··· SUPPLIED TEXT

Targeting MYC through next generation structure-function

Background: It is estimated that dysregulation of MYC occurs in over 70% of all human cancers, making it one of the most enticing targets for cancer drug development. However, no efficacious small molecule inhibitors have reached clinical stage development for this challenging target. Through CRUK Pioneer funding, we have shown that the N-terminus of MYC is absolutely required for tumour maintenance.

We performed a site-saturation structure function screen, identifying 19 different N-terminal residues that are crucial to function, many of which involve novel sites. Aims: We plan to validate these mutations for oncogenic function in a variety of in vitro and in vivo tumour models.

We hypothesise these mutations disrupt specific protein-protein interactions, and we aim to identify the direct MYC binding partners that are crucial for function.

Lastly, we aim to build a 3-dimensional model of the specific protein-protein interface of MYC with its binding partner.

Methods: The 19 different mutations will be individually validated for their ability to rescue cell growth in MYC-off T-ALL cell lines, neuroblastoma lines and breast cancer cell lines.

······
··· RECORDS

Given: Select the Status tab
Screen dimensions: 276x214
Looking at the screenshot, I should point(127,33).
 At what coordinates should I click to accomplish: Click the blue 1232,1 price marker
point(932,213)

······
··· RECORDS

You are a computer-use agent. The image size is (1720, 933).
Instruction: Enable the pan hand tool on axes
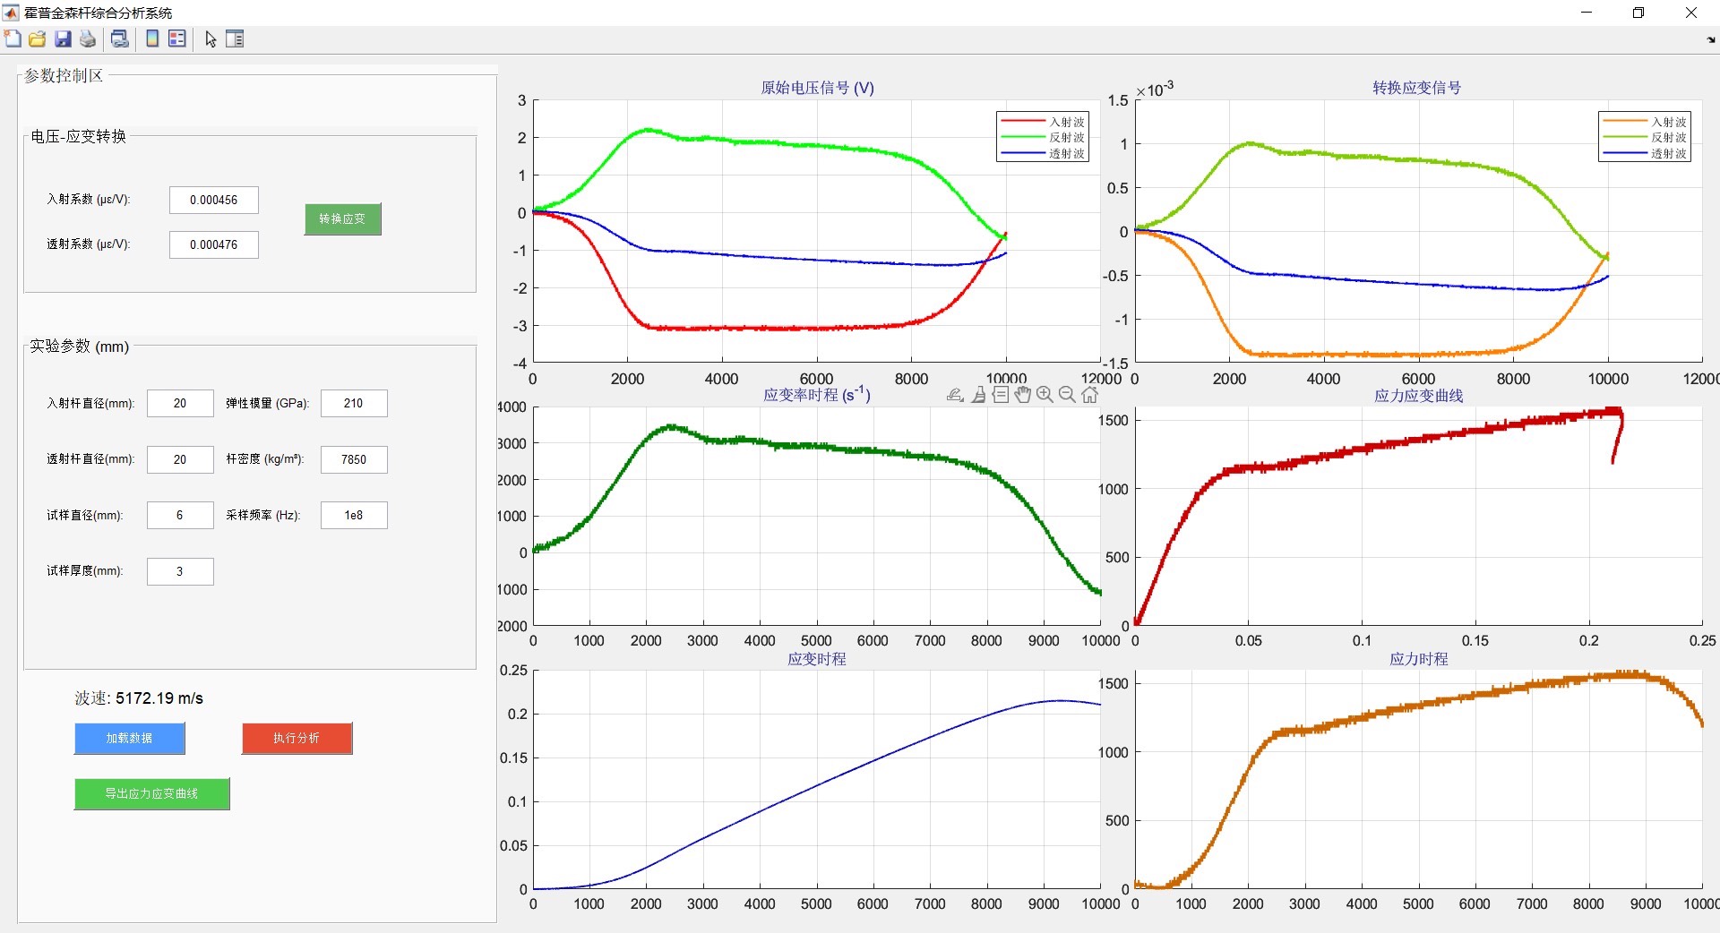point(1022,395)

······
··· RECORDS

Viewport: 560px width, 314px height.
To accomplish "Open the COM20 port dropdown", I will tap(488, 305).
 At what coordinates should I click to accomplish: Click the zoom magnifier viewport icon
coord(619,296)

······

• **ACTIVITY**
For each statement below, say yes or no to whether it agrees with the text on targeting MYC, and quote the text's deciding words: (a) the screen identified 19 N-terminal residues crucial to function; (b) small molecule inhibitors of MYC have already reached clinical stage development; (c) the researchers aim to build a three-dimensional model of the interface between MYC and its binding partner.

• **OUTPUT BELOW**
(a) Yes: "identifying 19 different N-terminal residues that are crucial to function"
(b) No: "no efficacious small molecule inhibitors have reached clinical stage development for this challenging target"
(c) Yes: "we aim to build a 3-dimensional model of the specific protein-protein interface of MYC with its binding partner"